# Yet another cube simulator hacker?



## Robert-Y (May 4, 2009)

http://www.ryanheise.com/cube/speed.html

Take a look at all of Garzon's replays, all of them except for maybe one or two, appear fake to me. There doesn't seem to be any hesitations in any solves. The transition from OLL to PLL is almost too good to be true IMO. This guy already had one of his solves removed on ryan's simulator but ryan didn't remove his other solves on hi-games.net although I did email him before:

http://hi-games.net/cube-3x3x3/watch?u=1271
http://hi-games.net/cube-2x2x2/watch?u=1271
http://hi-games.net/cube-4x4x4/watch?u=1271

Pay attention to the 3x3x3 on his 4x4x4 solve. It is so slow in comparison to his other 3x3x3 solves. Also, his 2x2x2 solve is rather slow.

In the past, some of you may remember that Garzon set his sub-8 3x3x3 solves on hi-games.net and the original cube simulator within one or two days of playing on the simulators. He's surely a fake right? None of you believe that his solves are real, do you?


----------



## dougbenham (May 4, 2009)

Maybe he was just screwing around on the 2x2 and 4x4. And he probably practiced a bunch on the http://www.ryanheise.com/cube/speed.html simulator before going to hi-games.net because hi-games.net automatically submits your times. Plus I noticed he pauses at several points throughout his 3x3 solves.


----------



## Robert-Y (May 4, 2009)

Practised a bunch? He didn't even appear in the top 10 singles nor the top 5 for averages before on the original cube simulator. Let's say he wasn't a cheater. That would mean that his single record jumped from at least 10 secs to sub-8 and that would mean that his avg of 10 jumped from at least 11-12 secs to sub-9.5.


----------



## dougbenham (May 4, 2009)

Maybe he didn't want to submit his times until he was in the top-3 or so. Why play unless you intend to be the best?


----------



## Robert-Y (May 4, 2009)

Dammit, I can't actually argue against that.... What I'm trying to do is to find out for certain if he is a cheater or a not. The evidence I have isn't particularly strong enough to suggest that he is a cheater (or not a cheater).

"Plus I noticed he pauses at several points throughout his 3x3 solves."

Hmm yeah, I noticed that as well. He seems to pause at unusual places e.g. whilst executing a PLL alg.


----------



## dougbenham (May 4, 2009)

I think that a person that has enough free time on their hands to cheat on an online program, is not worth your time or anyone else's time. After all its just a game.


----------



## Robert-Y (May 4, 2009)

True, it's just I don't think it's fair for the other people who have worked hard to get where they are now the cube simulators.

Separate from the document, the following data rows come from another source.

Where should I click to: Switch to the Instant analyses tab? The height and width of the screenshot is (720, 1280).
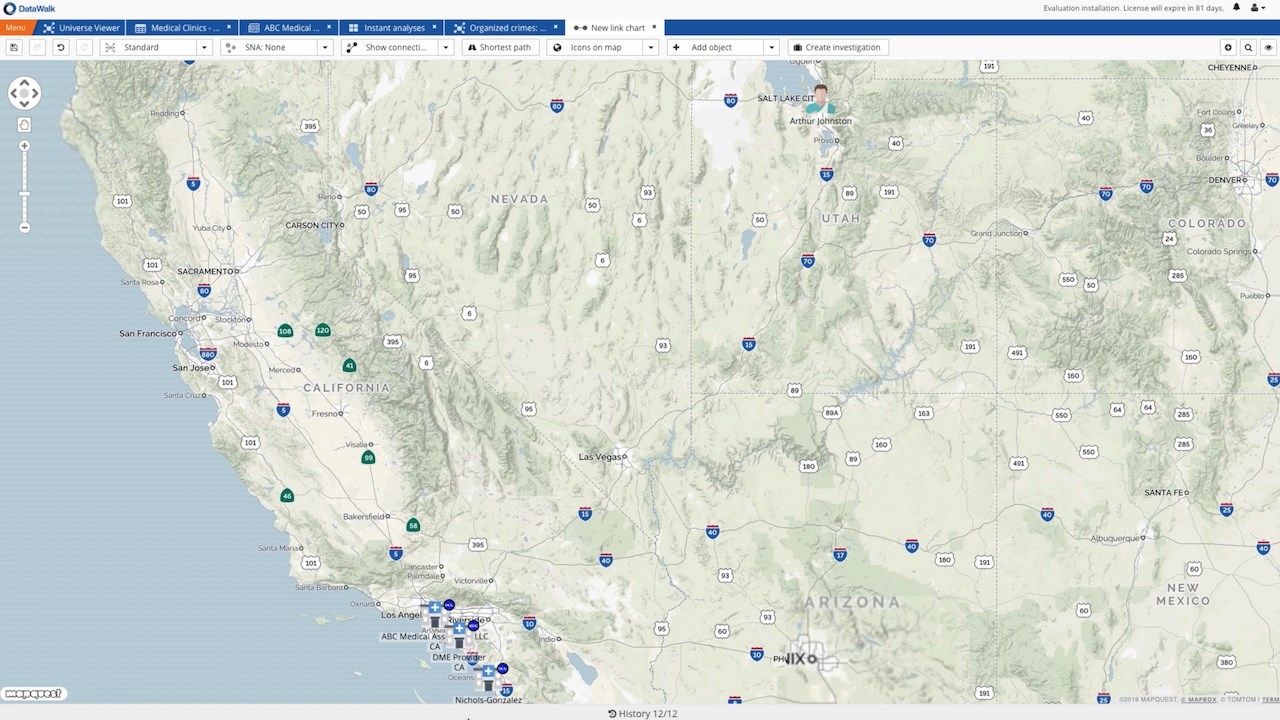(391, 28)
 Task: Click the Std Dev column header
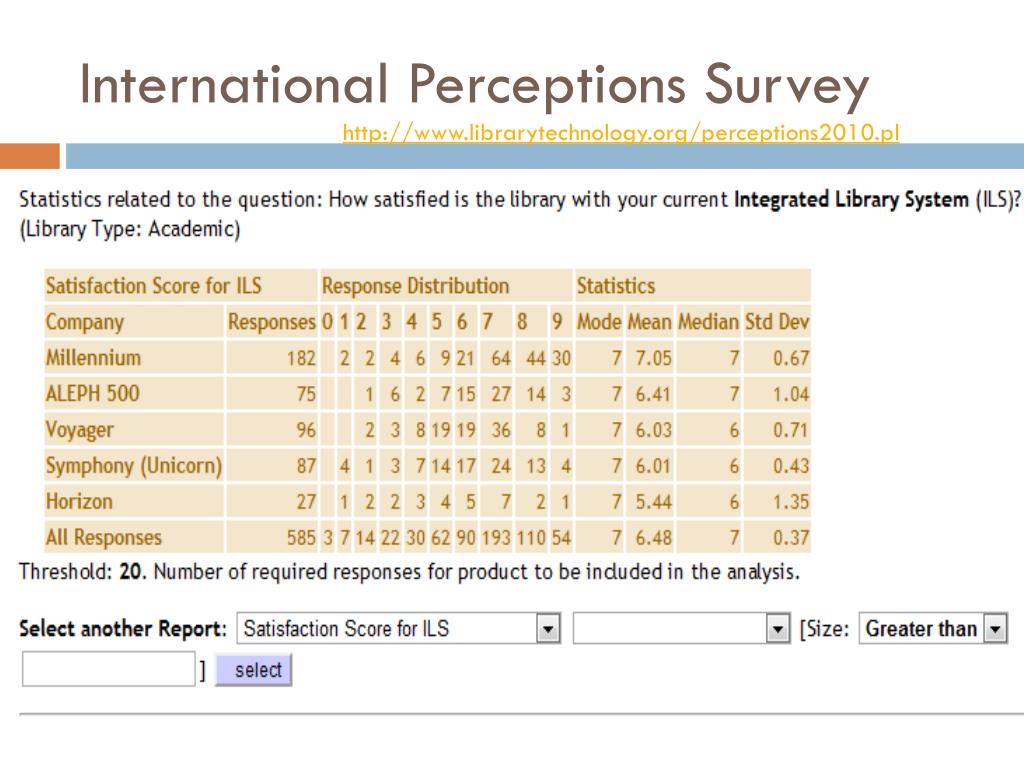tap(776, 322)
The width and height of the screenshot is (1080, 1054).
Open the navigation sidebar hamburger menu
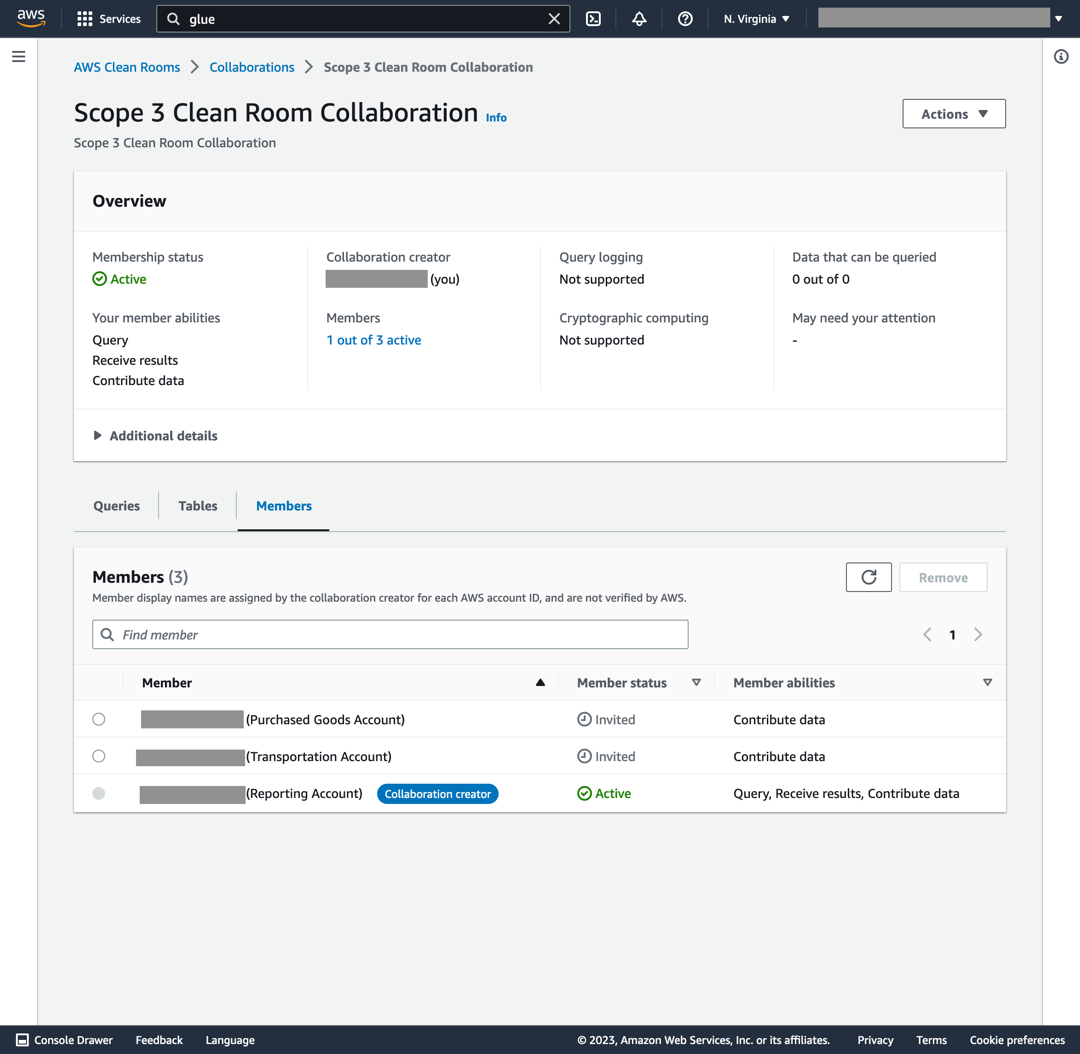[18, 56]
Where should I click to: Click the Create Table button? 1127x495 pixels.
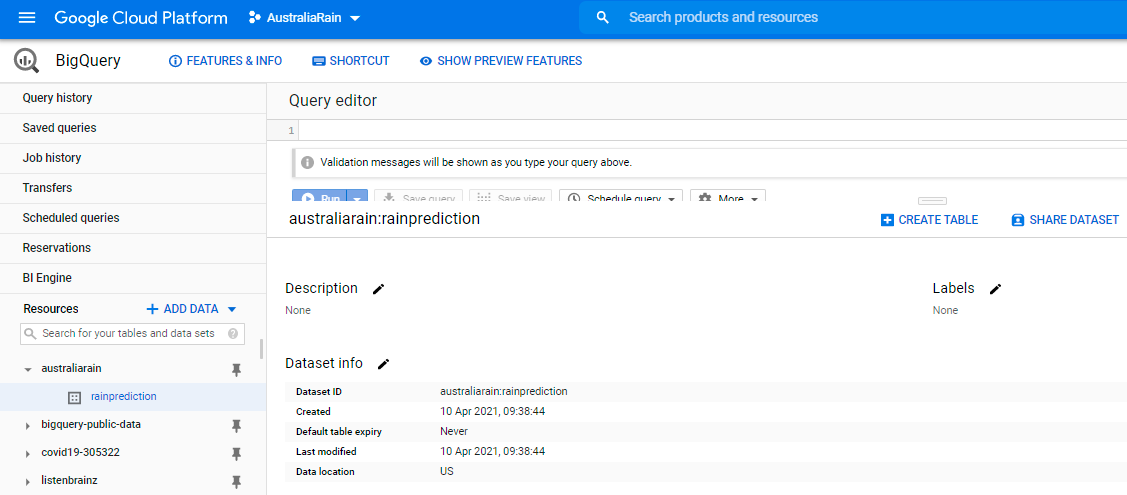929,220
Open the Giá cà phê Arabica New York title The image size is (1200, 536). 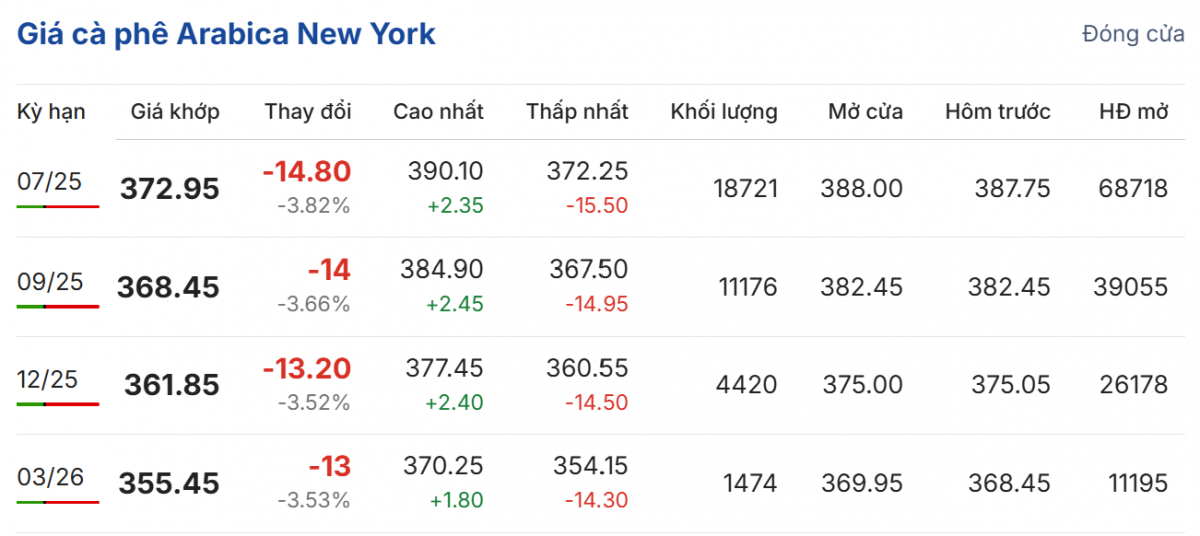click(226, 34)
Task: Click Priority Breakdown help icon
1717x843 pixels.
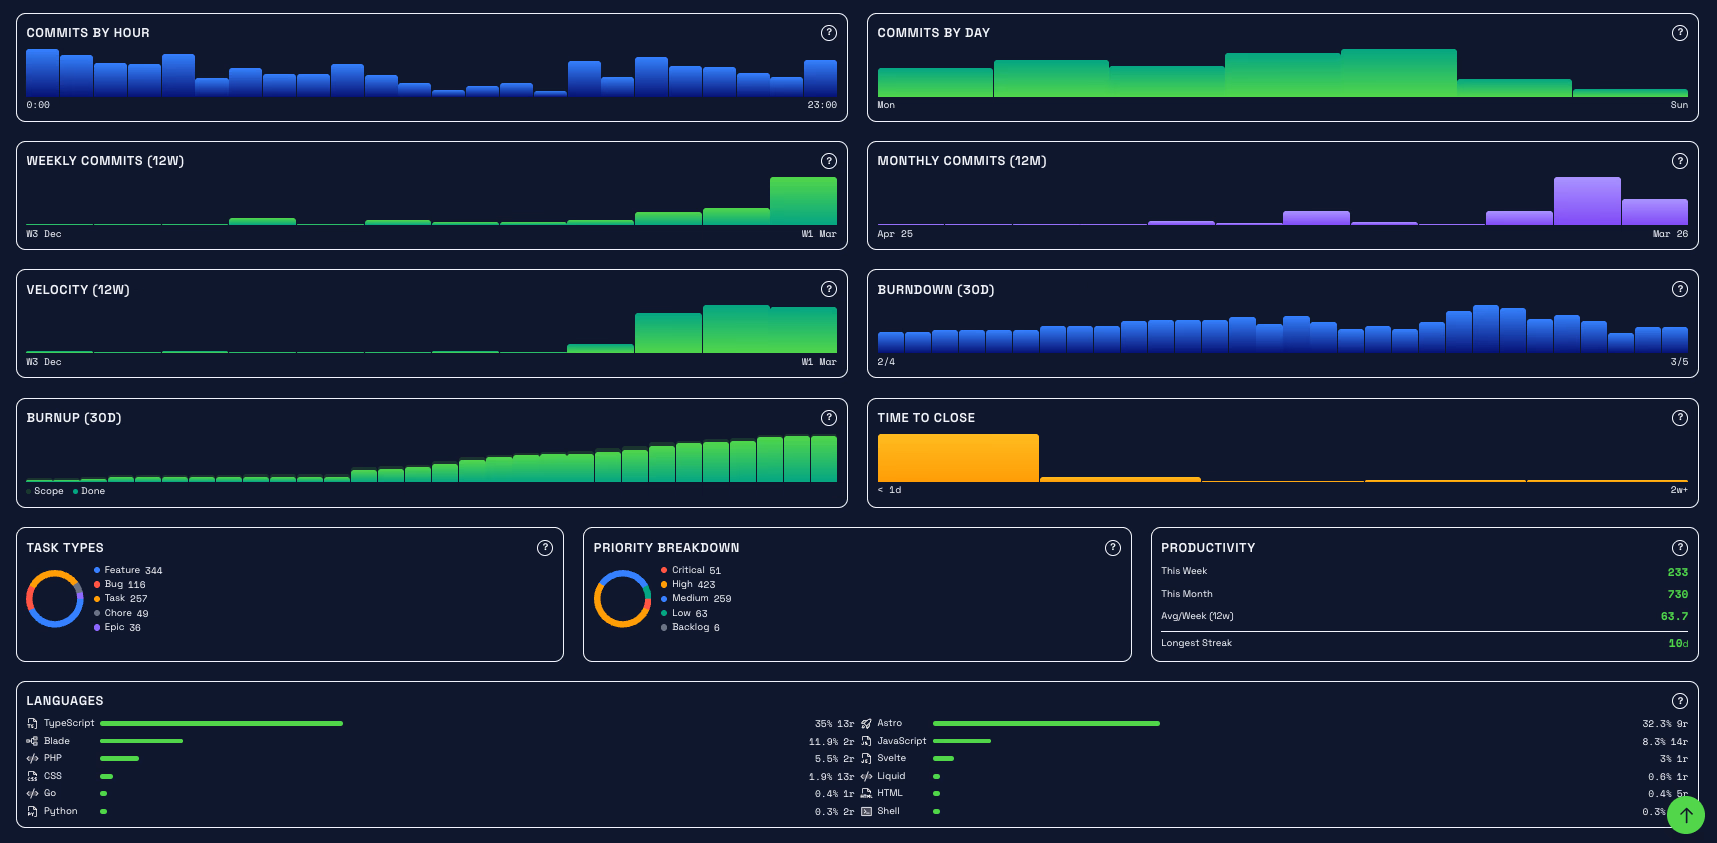Action: click(1112, 548)
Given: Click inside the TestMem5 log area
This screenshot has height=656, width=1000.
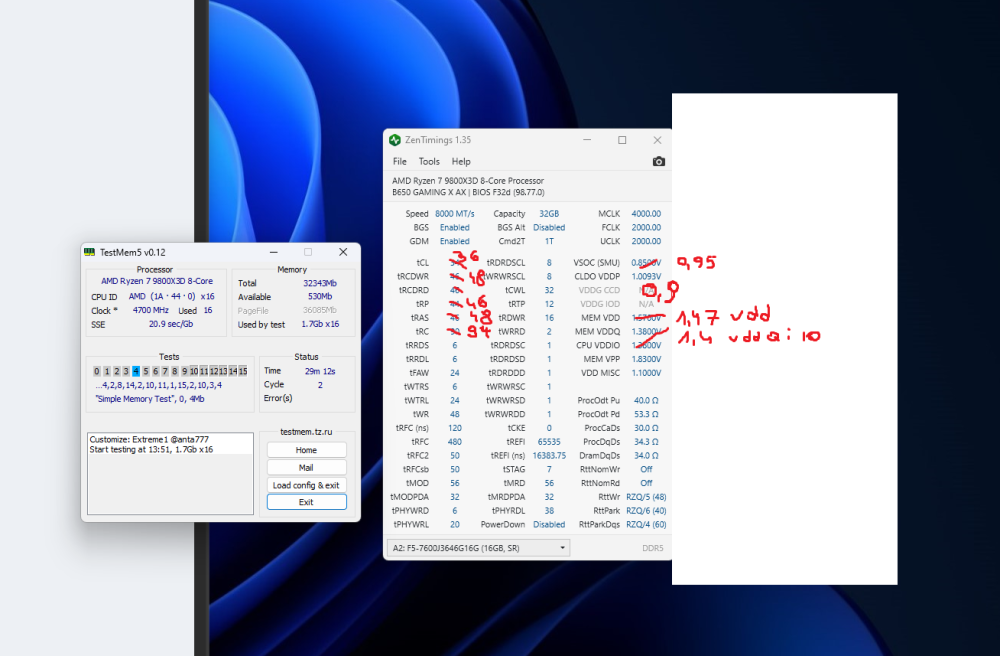Looking at the screenshot, I should coord(169,470).
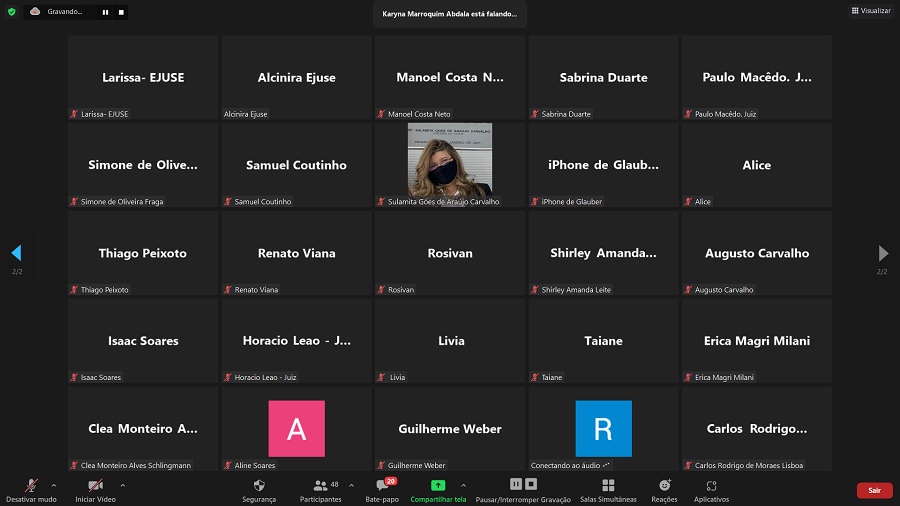
Task: Expand the arrow next to Participantes
Action: point(351,485)
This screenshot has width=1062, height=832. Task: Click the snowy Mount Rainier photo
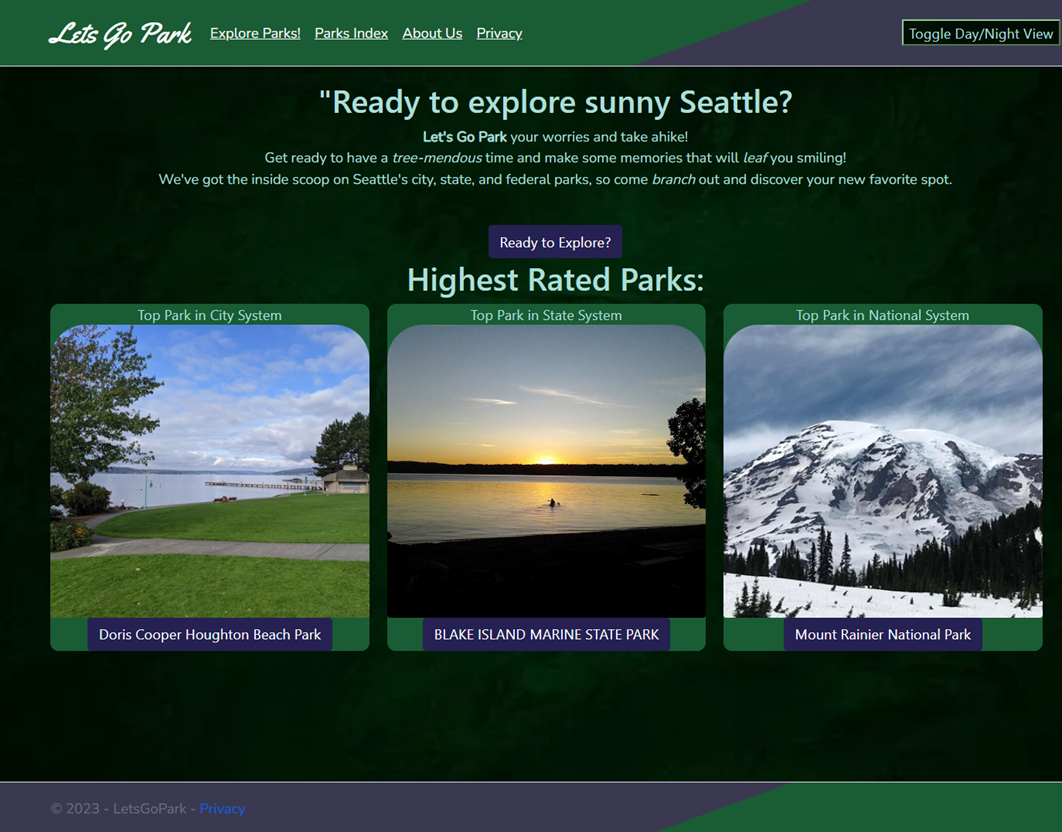pyautogui.click(x=883, y=470)
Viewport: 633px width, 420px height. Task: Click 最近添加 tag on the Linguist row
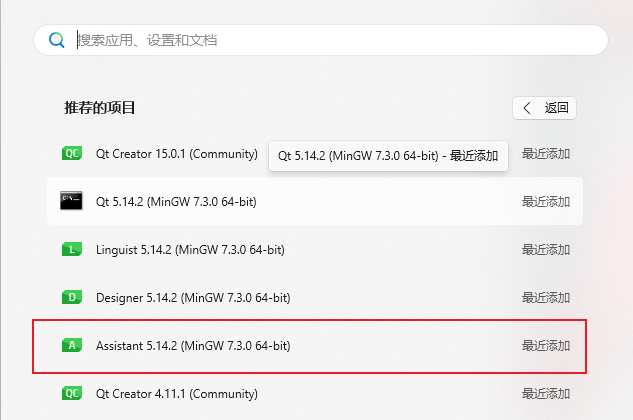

What if some random person cheated in a comp and beat Erik's 7.08? That would just anger a lot of speedcubers.


----------



## Lt-UnReaL (May 4, 2009)

Transition to his OLL and PLL is either super-human or fake. Btw, when did he do that 4x4 solve compared to his 9.46 avg of 12?


----------



## Robert-Y (May 4, 2009)

He did all his hi-games.net solves the day he joined hi-games.net I think. I don't remember the date but you could guess from his id...


----------



## PhillipEspinoza (May 4, 2009)

There's no doubt in my mind he's a hacker. Anyone email Ryan about this?


----------



## Robert-Y (May 4, 2009)

Actually Lt Unreal, I think I have the date: 23rd Oct 2008. I emailed ryan about his past solves and he said this:

Robert Yau wrote:

> Hi Ryan, I recently saw
that this new person who goes by the name of
> "garzon" has set a time of 7.36 on your original sim. At first I
> thought it was real but then:
> 
> 1. I thought to myself, how can someone beat everyone else in only a
> few days?

I was also suspicious for the same reason.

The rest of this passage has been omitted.